## Written instruction:
Reproduce the lines of the items below, starting at the line that contains "Given: Click the" and stopping after the line that contains "Action: click(x=146, y=634)". Include both of those lines, and leave the pictures out.

Entries on target coordinates
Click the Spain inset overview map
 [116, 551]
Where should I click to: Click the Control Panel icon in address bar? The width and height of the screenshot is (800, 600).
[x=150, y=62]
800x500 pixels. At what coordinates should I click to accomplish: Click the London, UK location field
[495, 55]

---

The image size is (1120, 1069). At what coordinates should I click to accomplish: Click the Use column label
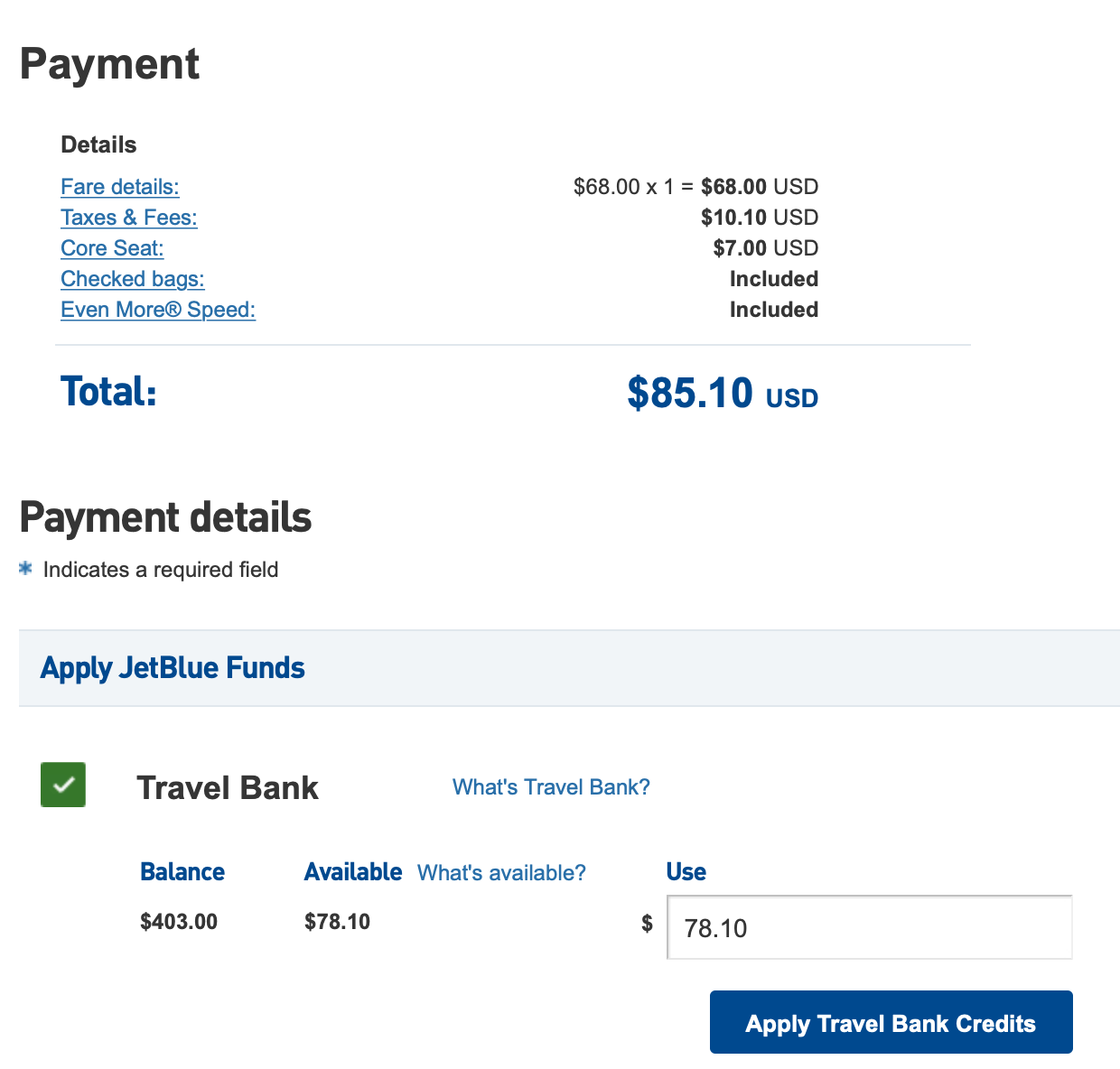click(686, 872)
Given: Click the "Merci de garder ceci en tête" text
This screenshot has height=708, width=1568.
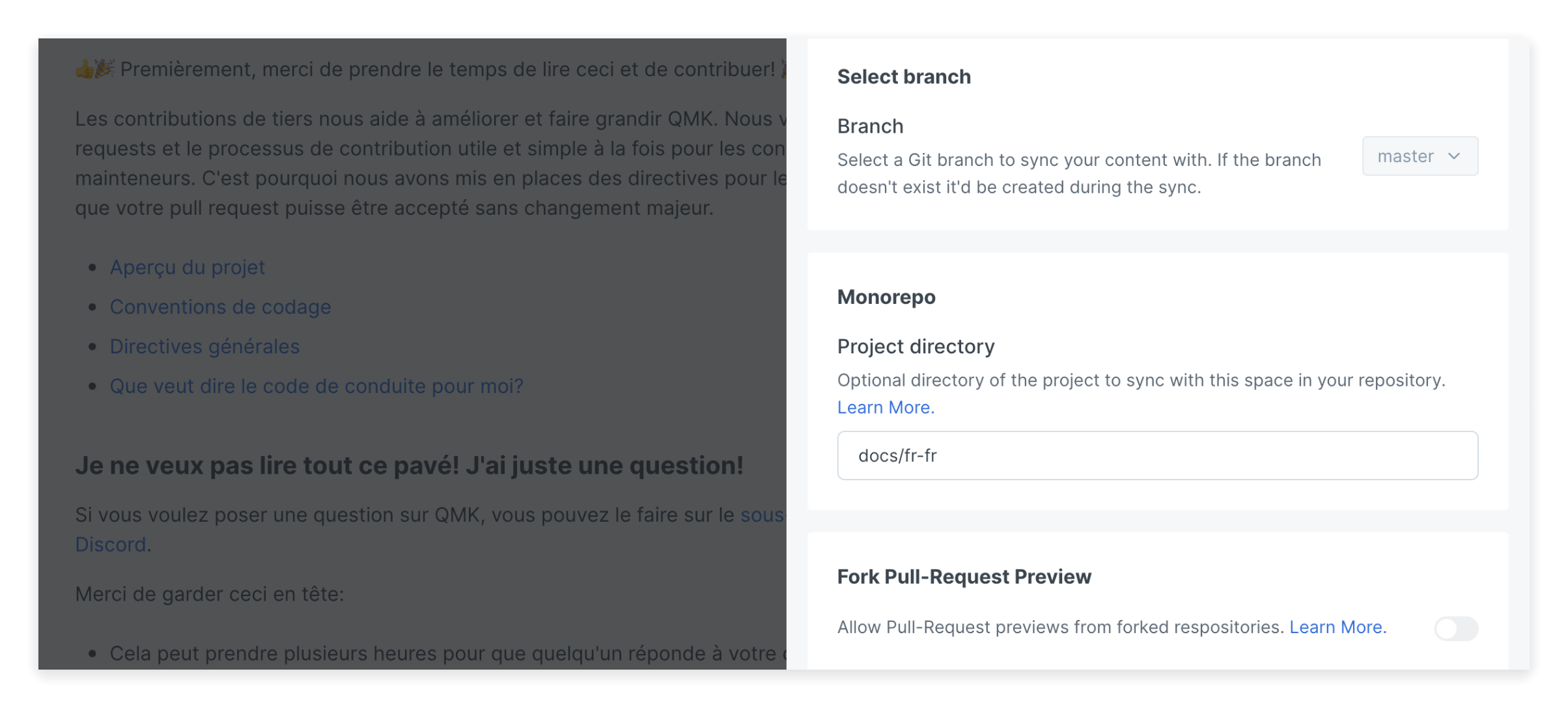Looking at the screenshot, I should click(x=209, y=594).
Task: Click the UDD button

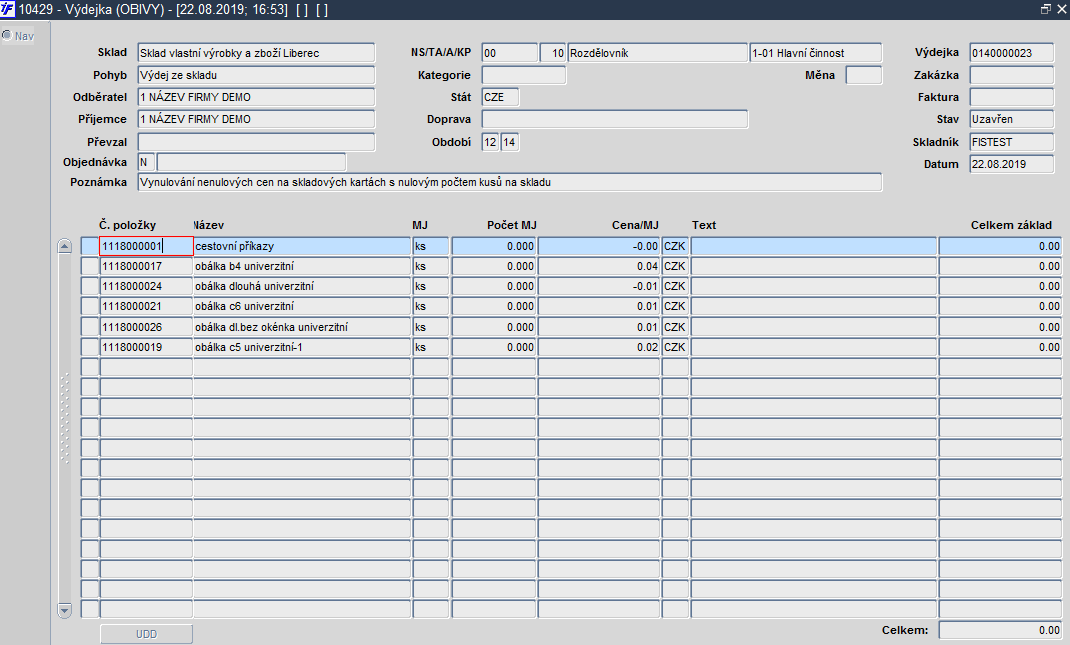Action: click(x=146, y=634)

...

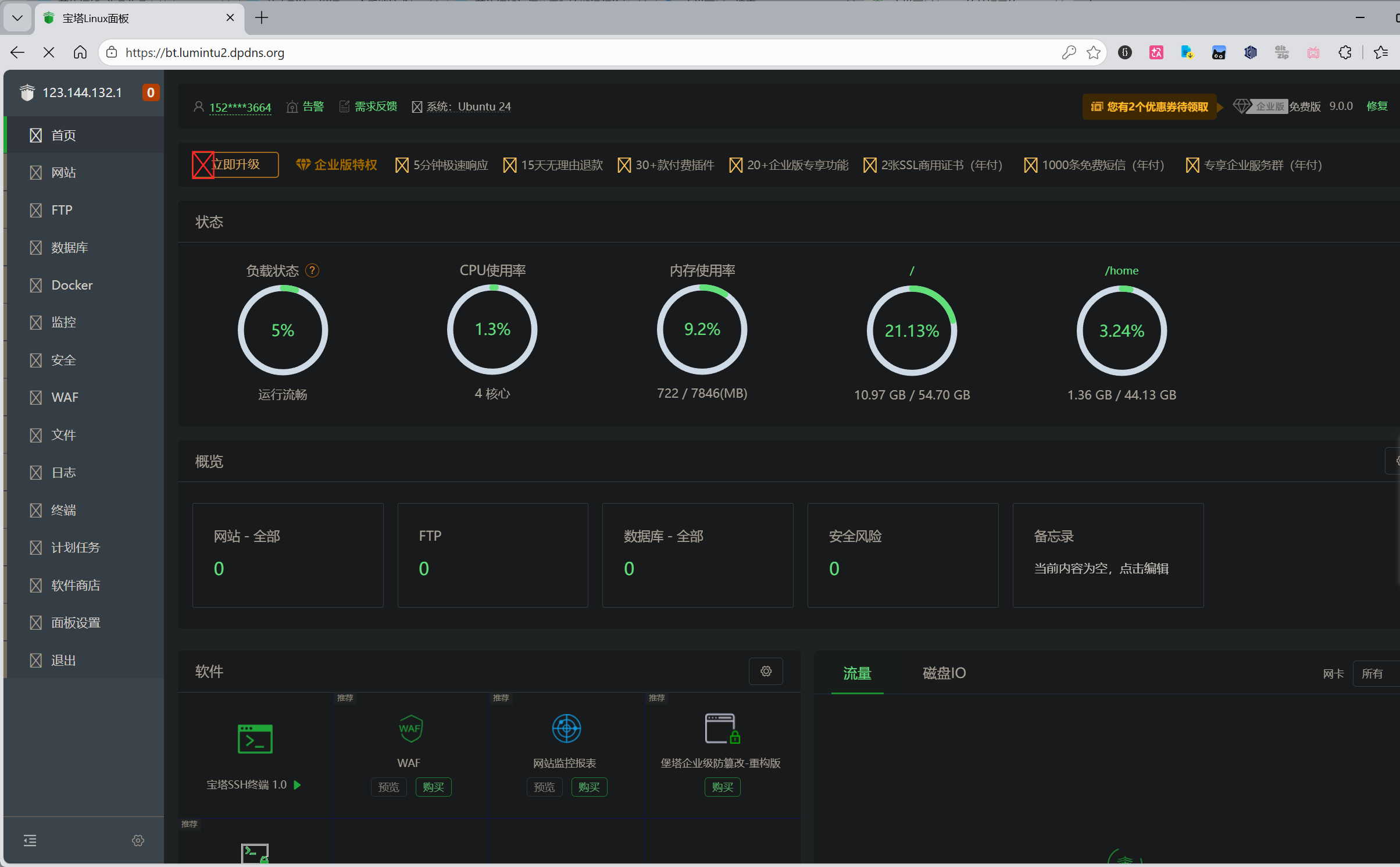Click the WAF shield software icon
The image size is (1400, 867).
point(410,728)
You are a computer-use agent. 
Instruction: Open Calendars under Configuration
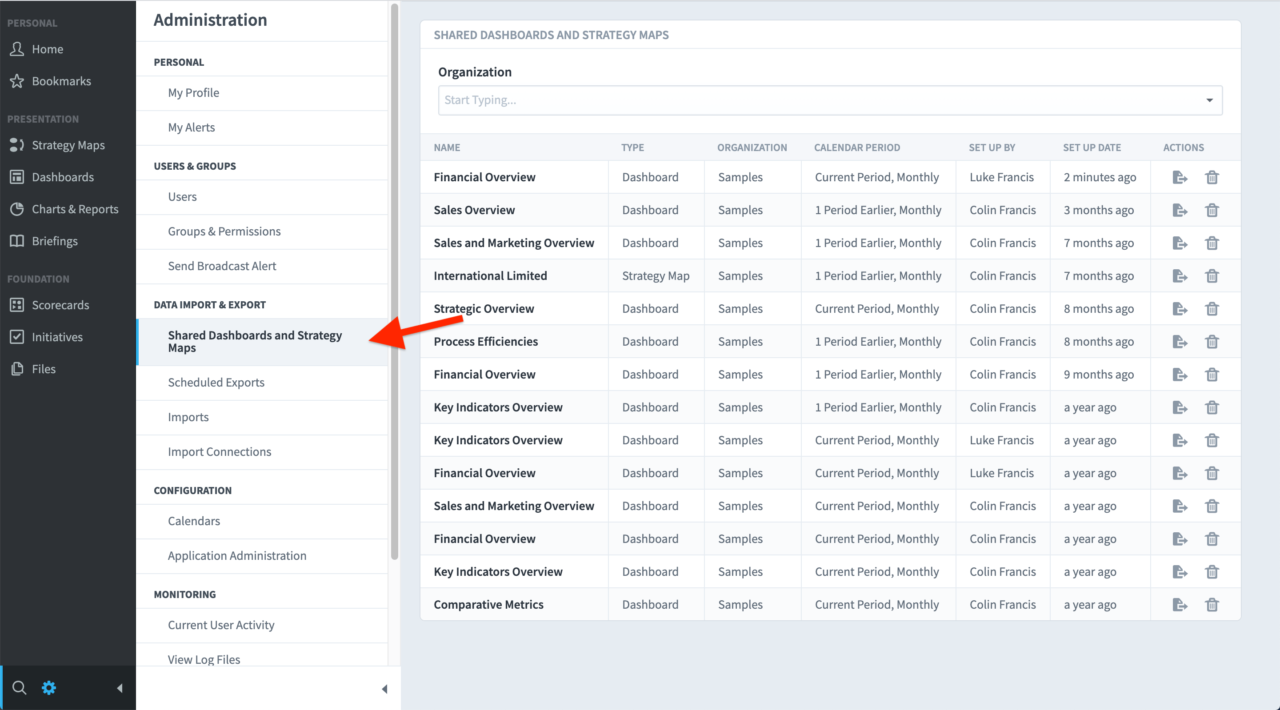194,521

## Exercise solution:
Given: Click the "Merci de garder ceci en tête" text
This screenshot has height=708, width=1568.
Looking at the screenshot, I should click(x=209, y=594).
Task: Click the UDD button

Action: click(x=146, y=634)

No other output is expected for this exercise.